Mais j'ai à peine le temps de reculer ma chaise qu'une voix dure et sans appel résonne.
— Non.
Je me retourne, surpris. Le regard d' Emeric me défie d'y aller, soudain assombri par quelque chose que je n'arrive pas à identifier.
— Nous n'avons pas fini de manger, donc tu n'y vas pas. Sois respectueux, Mathéo. Cécilia a passé une partie de son après-midi à préparer un merveilleux tiramisu aux Spéculoos, ordonne-t-il.

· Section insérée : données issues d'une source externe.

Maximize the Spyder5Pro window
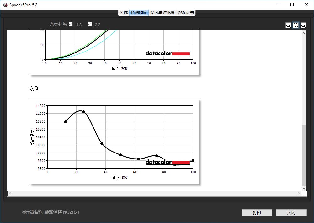click(292, 5)
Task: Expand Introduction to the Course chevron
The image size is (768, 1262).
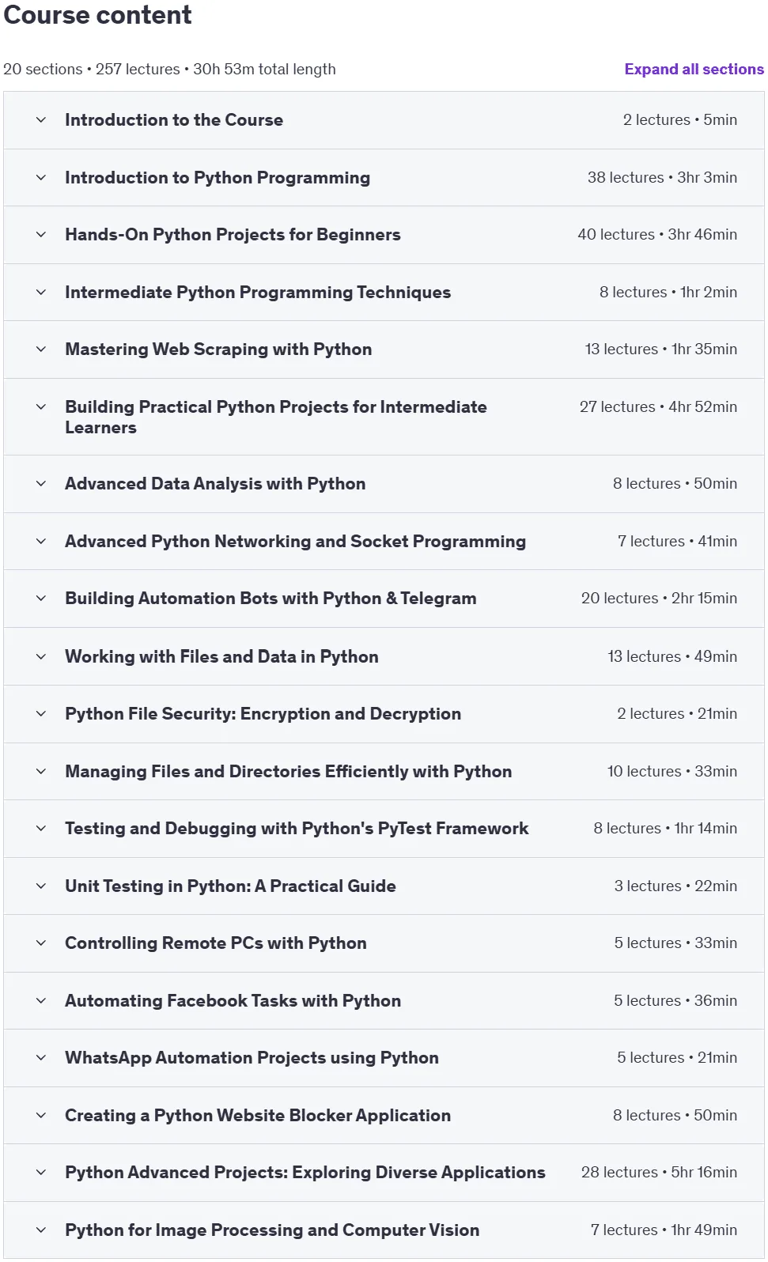Action: pos(41,120)
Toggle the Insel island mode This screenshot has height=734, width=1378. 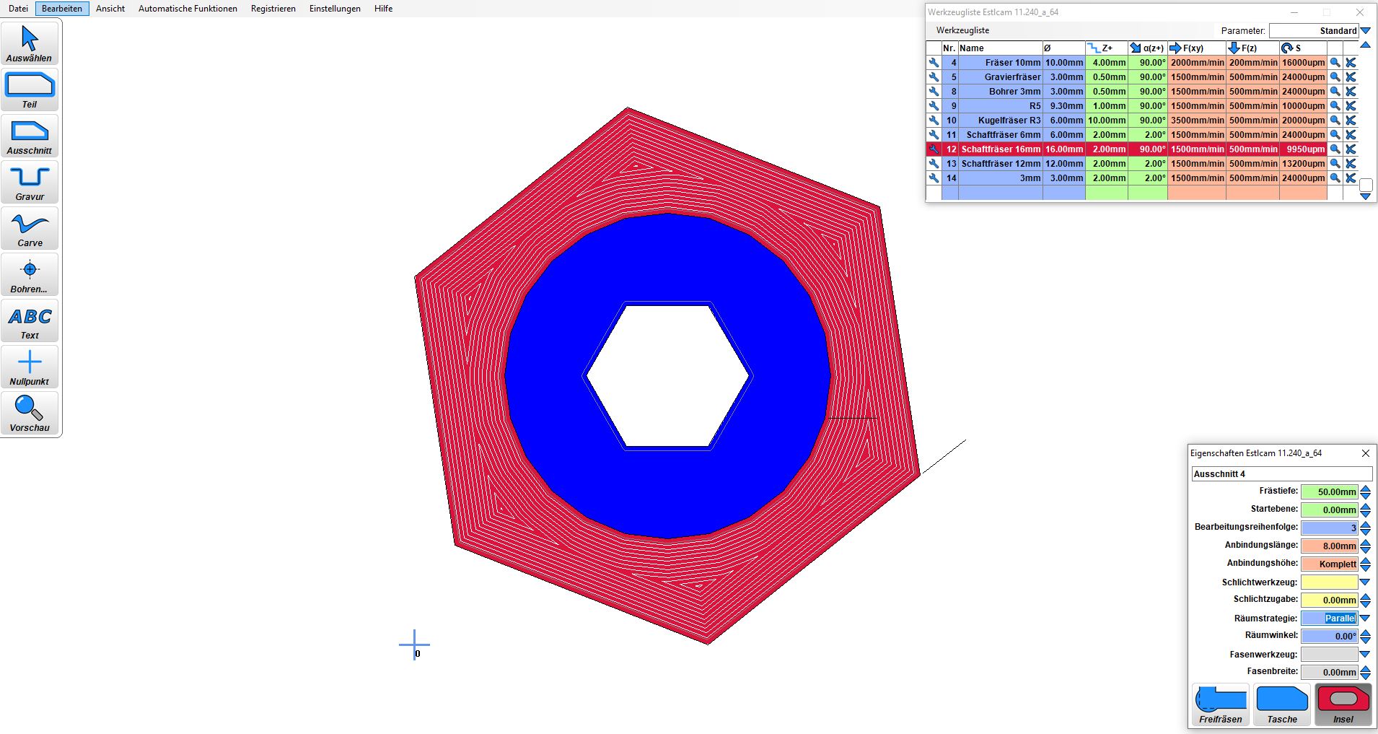pos(1343,704)
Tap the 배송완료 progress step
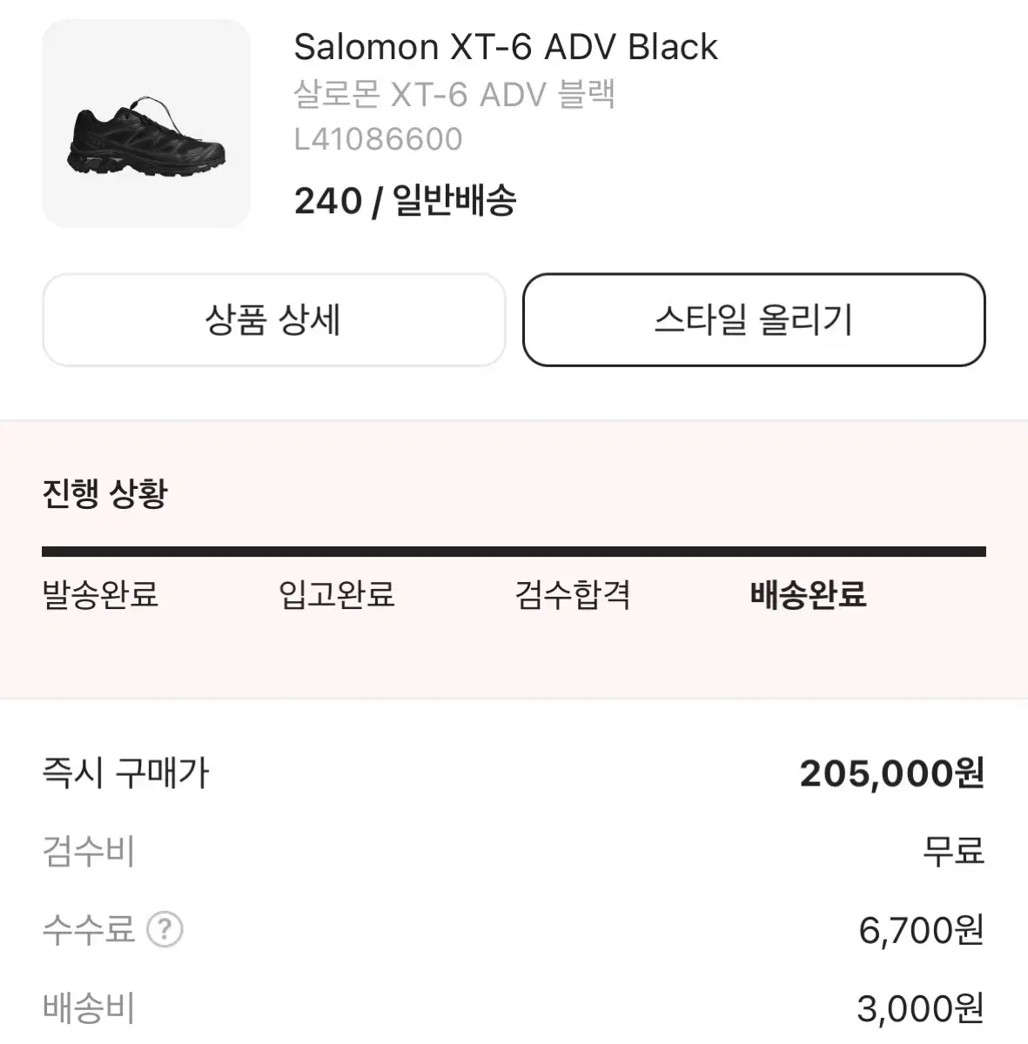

— Mais enfin, Émeric, ce n'est pas grave ! Nous le dégusterons après ! C'est important pour Mathéo de l'avoir au téléphone. Tu sais bien que Daniel travaille le soir, il doit sûrement avoir une pause dans son service à ce moment-ci, explique-t-elle, le visage rayonnant, comme si elle ne s'était pas rendu compte que la température a brusquement chuté de plusieurs degrés.
— J'ai dit non. Les règles sont les règles, il faut les respecter. Tu n'auras qu'à rappeler demain, Mathéo.
Je me réinstalle sans un mot. Le dring du téléphone se fait entendre encore une fois, deux fois puis disparaît. Étrange comme on peut passer d'un soleil radieux à une brume épaisse et compacte. Je plonge dans la rivière de mes pensées, tandis que nous savourons, le dessert, mousseux et léger, de maman. Le mascarpone relevé de copeaux de chocolat fond sur ma langue et les Spéculoos apportent la touche sucrée.
J'adore mon beau-père, je pense que maman est amoureuse d’un homme bon, vraiment, mais j'ai déjà décelé une certaine... obscurité en lui. J'imagine que tout le monde en a une part en soi. Après tout, ce n'est pas si grave, je parlerai à Tonton Daniel demain. Je comprends que mon beau-père soit si heureux que ma première journée ait été bonne et sans accroc. Ils sont tous les deux fiers de moi, je le vois bien, et je ne veux plus jamais les décevoir.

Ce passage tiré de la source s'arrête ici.